Un viaje que empieza en La Habana con destino a Cienfuegos, en el que Amadís va al lado de una puta con marcado gusto por “hacerlo en un tren”, y que finge concluir en el cabaret Guanaroca del Hotel Jagua -digo finge porque esa innegable escapada espera-, se me antoja una foto mural que recoge los vicios, los supuestos alientos, de una juventud para nada revolucionaria, que ha aprendido desde muy temprano que la dualidad es un modo de supervivencia. Una juventud que después de finalizado “el show” se mueve muy distante -con cierta “libertad” pudiera decirse irónicamente- de ese espectro de simulaciones que, de mostrarse sin hipocresía, tal y como sucede en ese espacio cerrado, sería estigmatizada cual lacra por sus actitudes muy contrarias al proyecto. Todos en medio de la oscuridad y recreando luces estroboscópicas como única opción de burla a quien los margina y pretende le obedezcan y les prohíbe vayan a sitios sólo para el disfrute de extranjeros, “capitalistas repudiables” que vacían sus carteras, lo que al final es lo que importa.
Un lugar repleto de lentejuelas y ron es el pretexto entonces para “robarse” una novela que imagino Armando descubrió en sus paredes, en sus cortinas, en el sudor abundante de sus habituales –no se encienden los aires acondicionados si no hay turistas-, en la libido de hombres deseando a mujeres que a su vez desean a otras mujeres, y todos deseando no estar. En los porteros que hay que sobornar –o agredir- para que te dejen disfrutar un buen rato. En la piel de las bailarinas cómplices de una rutina repleta de malolientes y zurcidos trajes, gastada coreografía por el cansancio de noche a noche marcar los mismos pasos, con poco salario, mirando siempre con “coqueta postura” a las mesas donde esté sentado un “yuma”, pues el “pepe” representa una esperanza. En los atriles de una orquesta en ocasiones desafinada acompañando a cantantes que te piden a través de señas o chistes les guardes un vaso de ron para bebérselo al finalizar el “espectáculo”, entre las piernas de “jineteras informantes”. O en los uniformes negro y blanco, y con lacito, de camareros dispuestos siempre a robarte en lo que te señalan con el dedo a unos oficiales del MININT a los que para nada les preocupa se sepa su identidad: su desfachatez es, según ellos, un gancho para la “conquista” en cada una de las dimensiones de una sociedad como esa.
Una novela que me atrevo a apostar -a pesar de no ser yo muy atinado en pronósticos- se ha ganado un espacio dentro la literatura cubana contemporánea por lo que representa, y que bien puede marcar la diferencia al darnos una probabilidad distinta. Su estructura literaria, reitero, la hace completamente novedosa en medio de un paisaje desgraciadamente preventivo, avisado en muchas ocasiones.
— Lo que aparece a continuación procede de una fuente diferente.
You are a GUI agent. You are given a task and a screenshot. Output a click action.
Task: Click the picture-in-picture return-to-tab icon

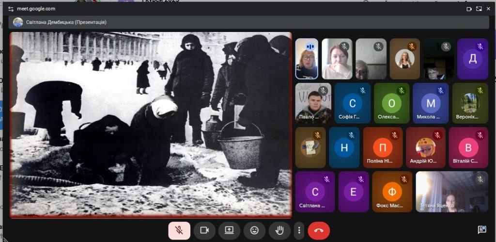479,9
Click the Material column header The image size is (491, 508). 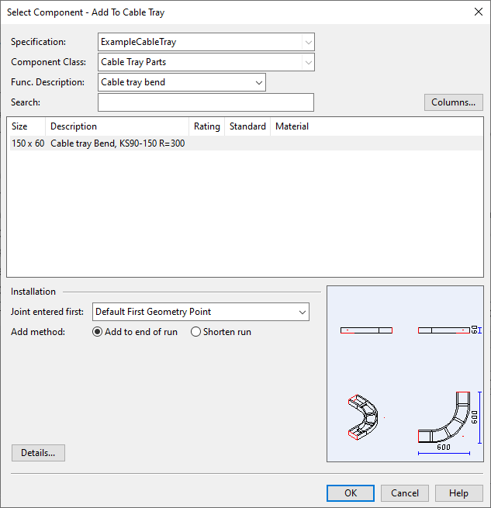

En medio de una literatura cubana que está divida a todas luces por lo que cuenta: la de “allá”, muy tibia cuando otros la resumen como atrevida y excepcional, que apenas si llega al borde de lo contestatario (ciertamente una letra edulcorada, mayoritariamente apologética, y mutilada en su generalidad al caer en manos de las editoriales oficiales); y la de acá: cruel, desgarradora, por desgracia veraz y muy poco publicitada, pues para muchos no es “políticamente correcta”.
Una Tabla utilitaria por la historia misma que cuenta, que en cada cubano que sale de la Isla es personal y a la vez común. Una realidad que lacera, desarraiga y merece ser denunciada incluso con las herramientas de la ficción, que inevitablemente se alimenta de la existencia.
En la foto que ilustra este post aparecen Armando de Armas y Denis Fortún en la época de la escritura de La Tabla.